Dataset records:
+---+
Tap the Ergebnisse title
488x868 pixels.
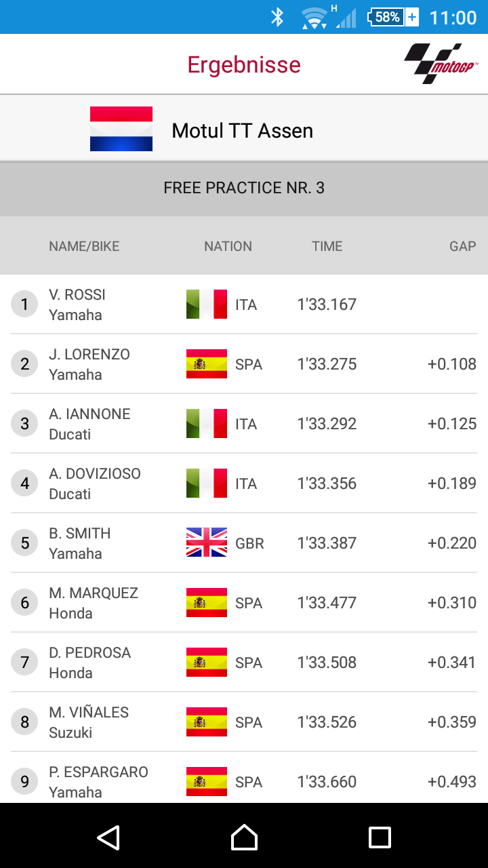pyautogui.click(x=244, y=65)
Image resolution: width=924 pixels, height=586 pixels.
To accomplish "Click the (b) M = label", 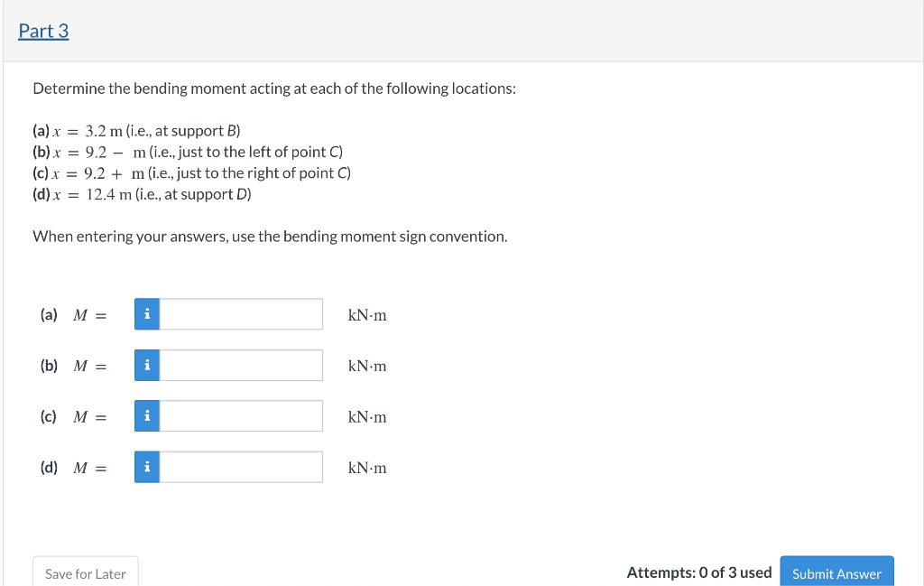I will [x=74, y=366].
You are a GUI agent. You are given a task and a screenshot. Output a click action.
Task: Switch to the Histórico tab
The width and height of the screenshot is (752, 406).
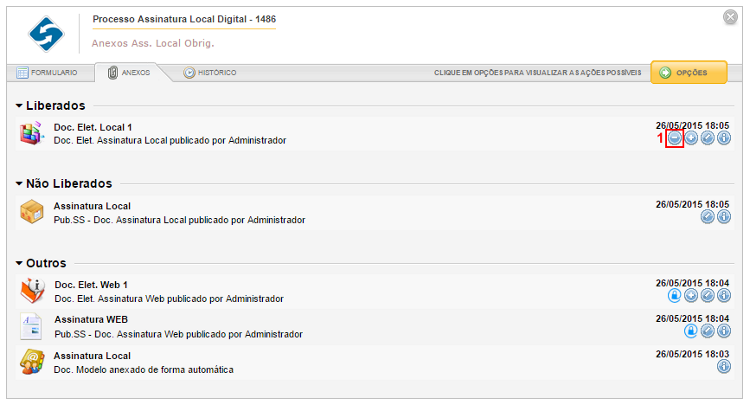(x=210, y=73)
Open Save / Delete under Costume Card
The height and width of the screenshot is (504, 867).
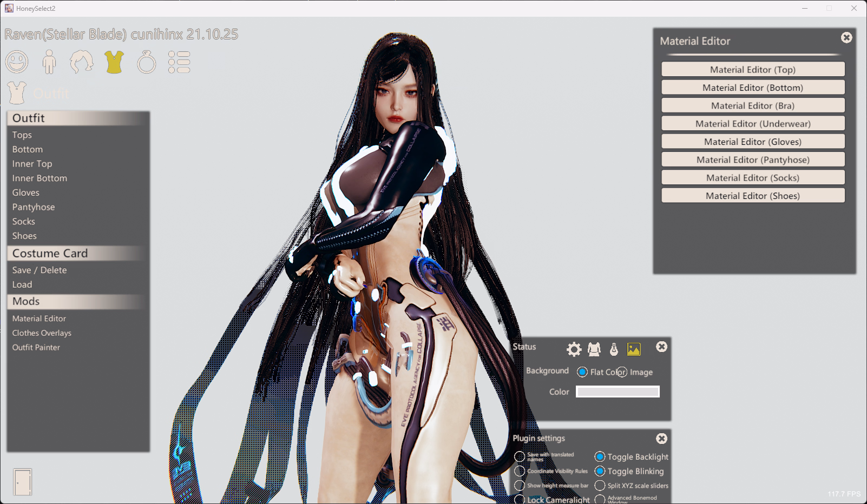point(40,270)
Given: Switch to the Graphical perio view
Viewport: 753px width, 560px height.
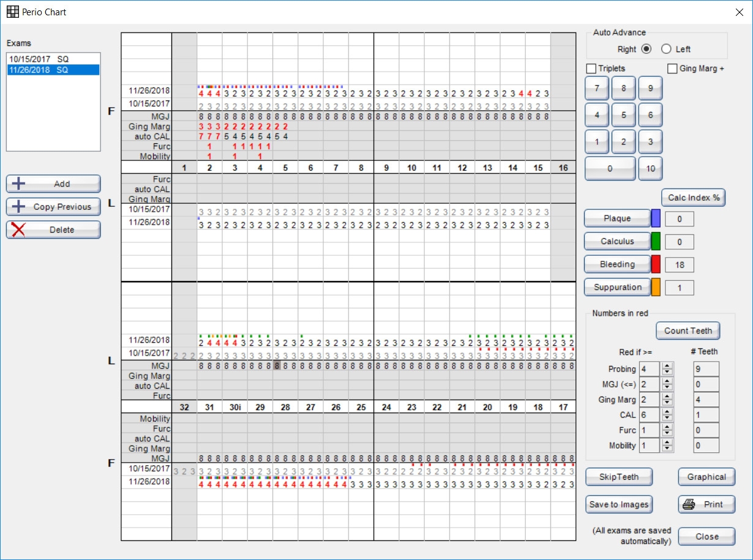Looking at the screenshot, I should coord(706,477).
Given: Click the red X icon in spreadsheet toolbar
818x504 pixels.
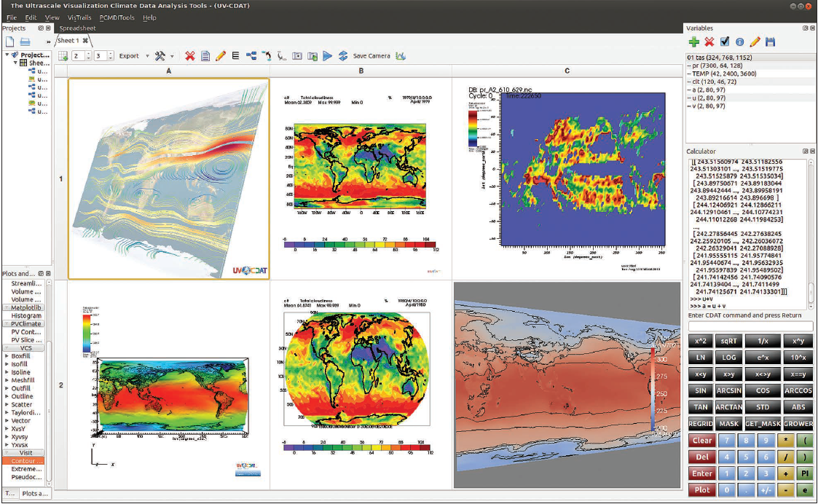Looking at the screenshot, I should tap(190, 55).
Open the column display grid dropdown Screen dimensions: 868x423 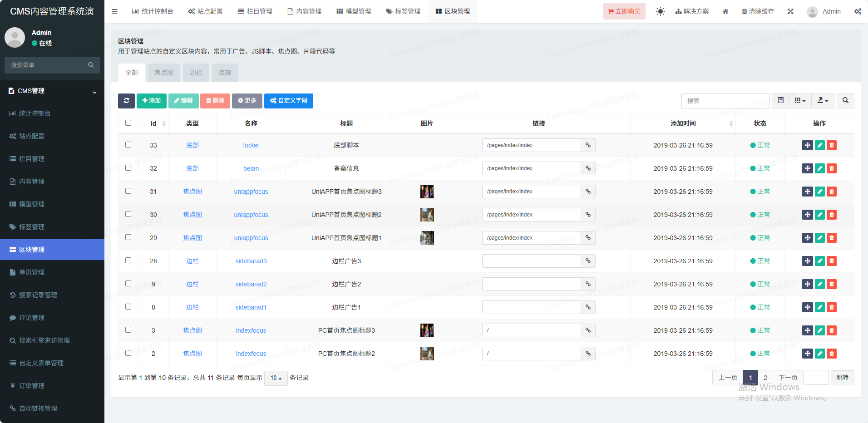(x=800, y=101)
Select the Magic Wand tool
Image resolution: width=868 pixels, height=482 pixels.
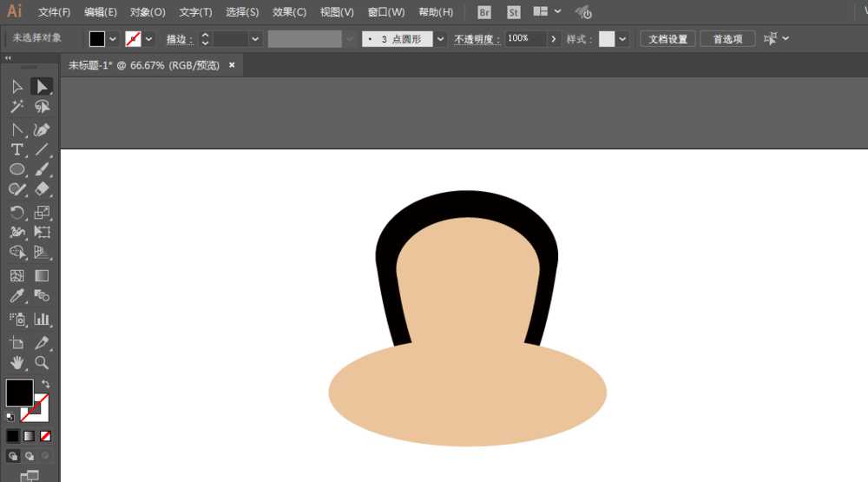point(16,107)
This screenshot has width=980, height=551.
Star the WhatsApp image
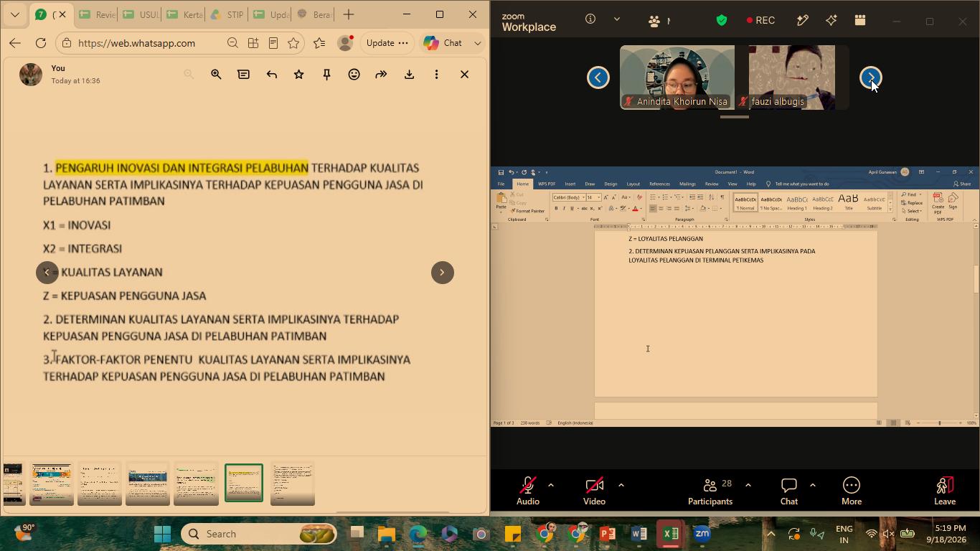click(299, 74)
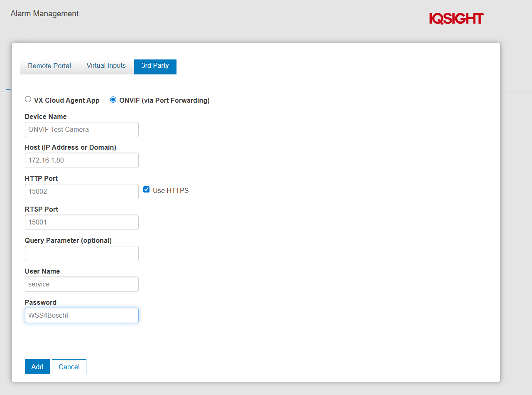Click the "Query Parameter (optional)" label text
This screenshot has height=395, width=532.
click(68, 240)
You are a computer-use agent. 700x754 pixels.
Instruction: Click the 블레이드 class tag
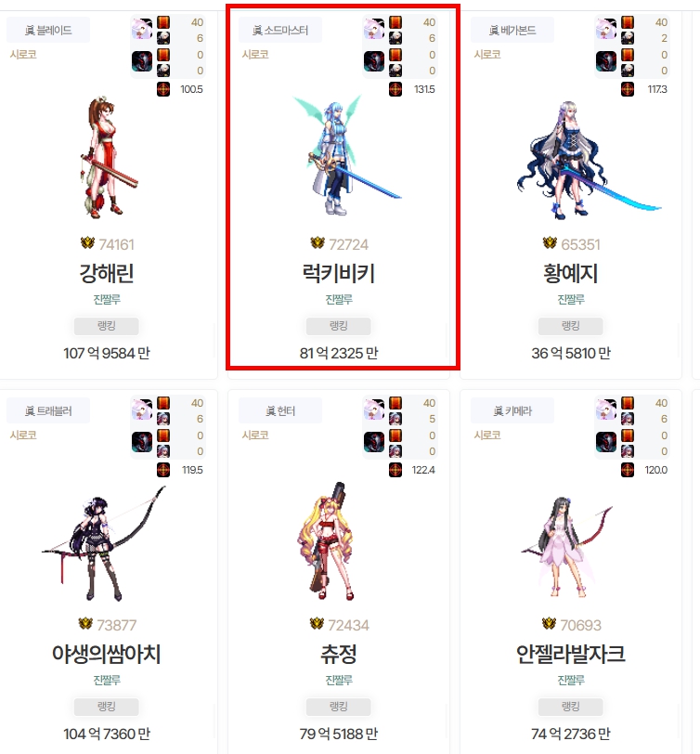(x=48, y=31)
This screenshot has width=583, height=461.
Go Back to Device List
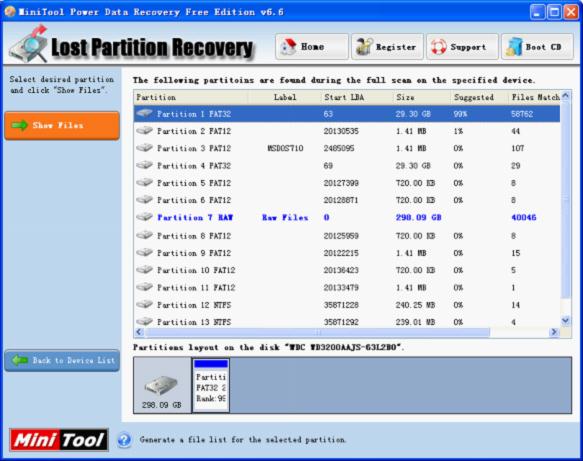pos(62,360)
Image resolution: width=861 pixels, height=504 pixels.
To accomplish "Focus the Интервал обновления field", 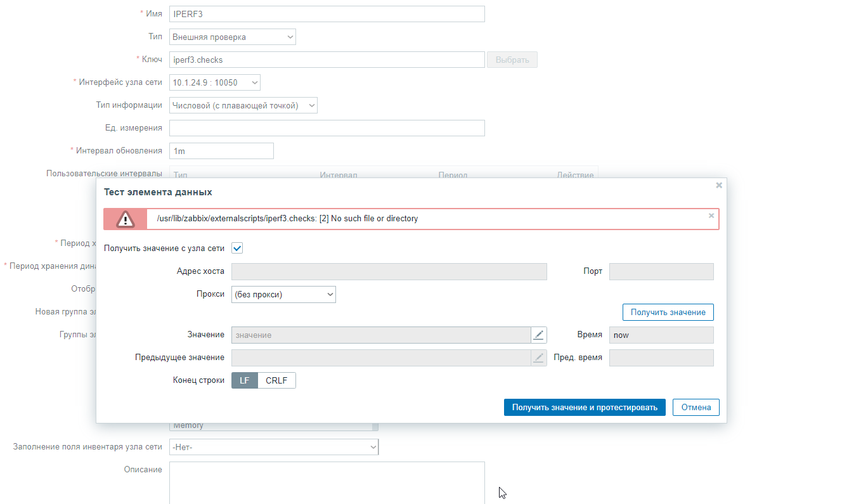I will click(x=221, y=151).
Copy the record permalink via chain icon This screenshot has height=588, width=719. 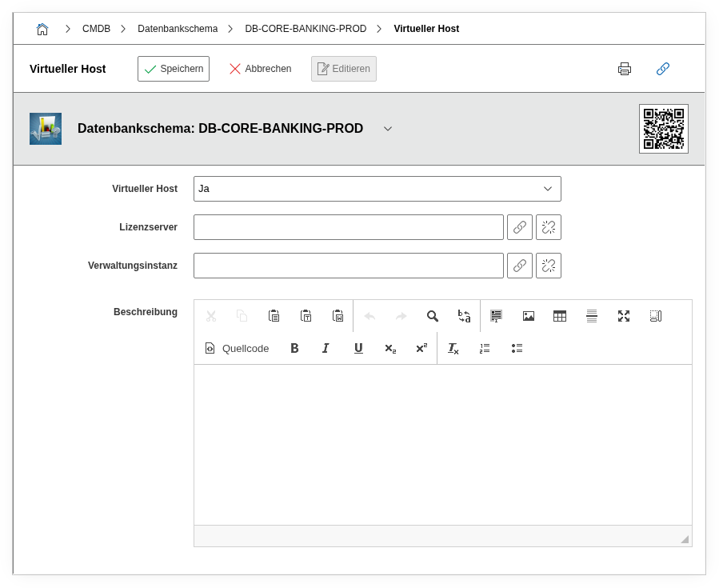tap(663, 69)
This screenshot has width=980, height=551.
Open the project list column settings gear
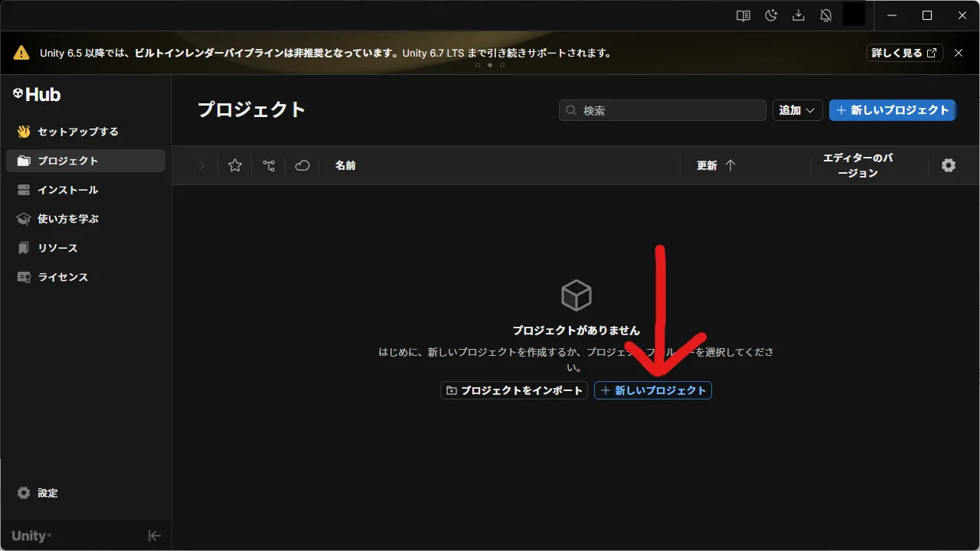click(x=949, y=165)
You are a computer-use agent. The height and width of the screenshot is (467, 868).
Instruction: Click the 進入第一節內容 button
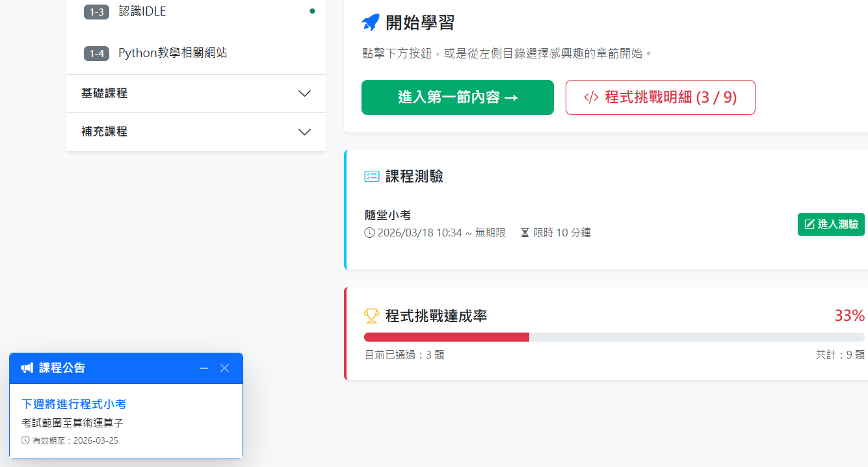coord(457,97)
+---+
▶ **TO DO**
Wherever the word "Switch" appears in the entries above, copy that whole line.

▶ **SOLUTION TO THE EXERCISE**
Task: Switch to the Histórico tab
Given: Switch to the Graphical perio view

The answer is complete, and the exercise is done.